The uprising in Syria is second only to Libya in its bloodiness. After waiting too long to address his people, President Assad's rare declarations did little to appease the demonstrations, and although the government lifted the emergency law in place since the Baath Party seized power in 1963, repression by the security services grew more brutal amid fears of open civil war. Casualty figures, though inexact, indicate more than 7,000 dead, mostly civilians. Former allies turned against him: Turkey's prime minister, Recep Tayyip Erdogan, shifted from mild criticism to urging Assad to step down, and Qatar, once a strong ally, became a serious critic, with its Doha-based channel Al-Jazeera ordered out of the country. On 27 November the Arab League took the unprecedented step of imposing economic sanctions, voting to halt most trade, ban Arab investment and freeze regime assets abroad.
American and European sanctions are also beginning to bite. A ban on oil imports is costing Syria 400 million dollars a month, the pound has fallen to its lowest level on the black market, and tourism, which accounted for over 10 per cent of GDP in 2010, has virtually disappeared. Assad now appears to recognise two fundamental conclusions: that one-party rule has died forever in the Arab world, and that succession to power by inheritance is no longer viable. The old Cold War slogan made famous by his father, Our Leader Forever, has been erased. What remains to be seen is whether the president keeps fighting or steps down, and, if so, under what conditions. Will it be like Mubarak, or like Qaddafi?

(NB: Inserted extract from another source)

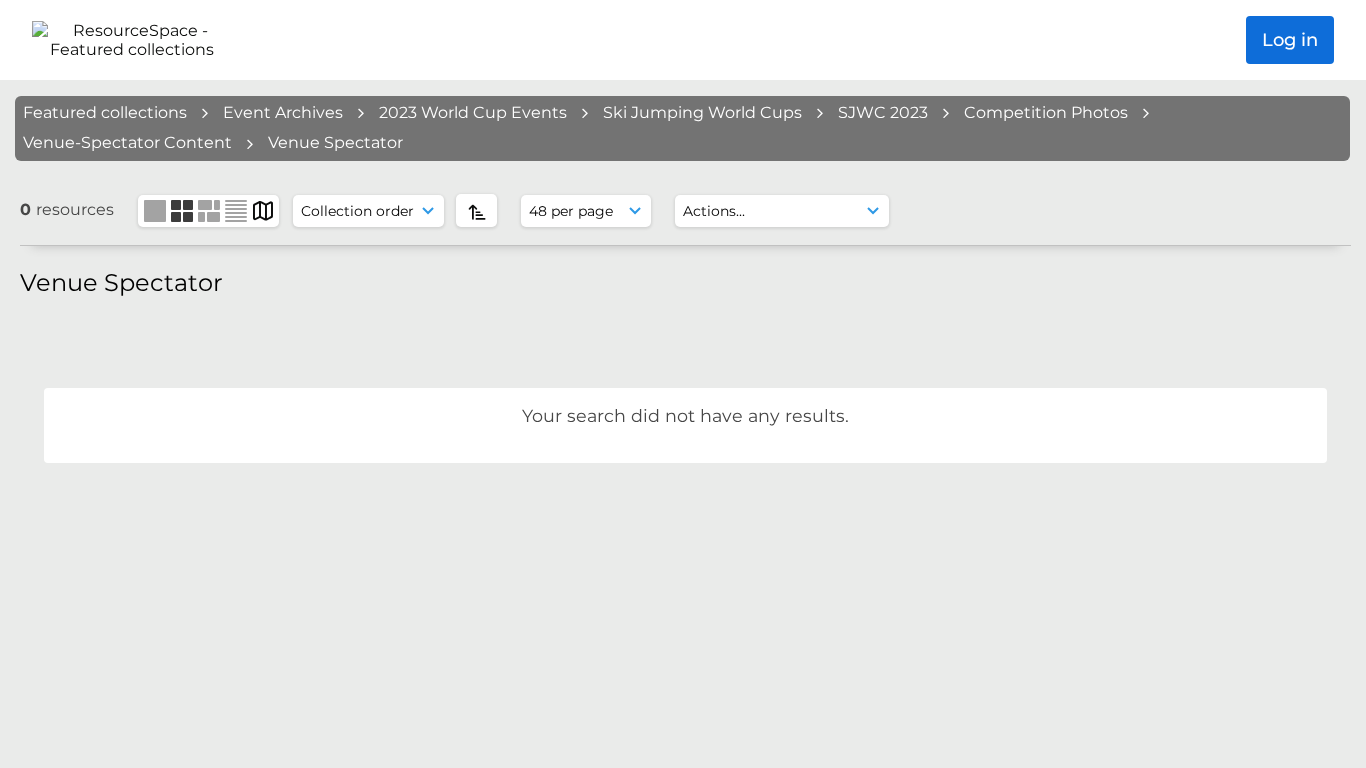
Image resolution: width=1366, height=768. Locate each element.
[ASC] (476, 210)
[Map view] (263, 209)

The region's other ongoing revolt, that of the Shi'ite majority in Sunni-ruled Bahrain, has been relatively quiet of late, though its anniversary may bring fresh protests. At first the demonstrators sought only the resignation of the prime minister, in power for 42 years; had King Hamad bin Isa Al Khalifa released him from his role, the unrest might have died down. Despite its small size, Bahrain sits at the nexus of a web of global interests. It lies off Saudi Arabia's eastern oil-producing region, to which it is connected by a bridge, and its capital, Manama, hosts an American naval base. Saudi nervousness compelled the Kingdom to send elite troops, with other Gulf states supplying supplementary forces under their mutual defence pacts. The situation could not be allowed to escalate, given the danger of confrontation with Iran and the threat to oil supplies and prices.
This January, President Saleh became the latest Arab head of state to fall, leaving the country he had ruled for 33 years to seek medical treatment in the United States. Convulsed by massive protests throughout 2011, Yemen's revolution pitted the people, tribal leaders, ministers, diplomats and several senior army officers against the president and his coterie of family members. As elsewhere, the demands were for greater democracy, constitutional change, liberty and the curbing of corruption. Though nowhere near as bloody as Libya, the crackdown was brutal, the unrest prolonged by Saleh's unwillingness to relinquish power even after an assassination attempt. As for his wealth, the amnesty under which he finally stepped down may yet interfere with efforts to recover it.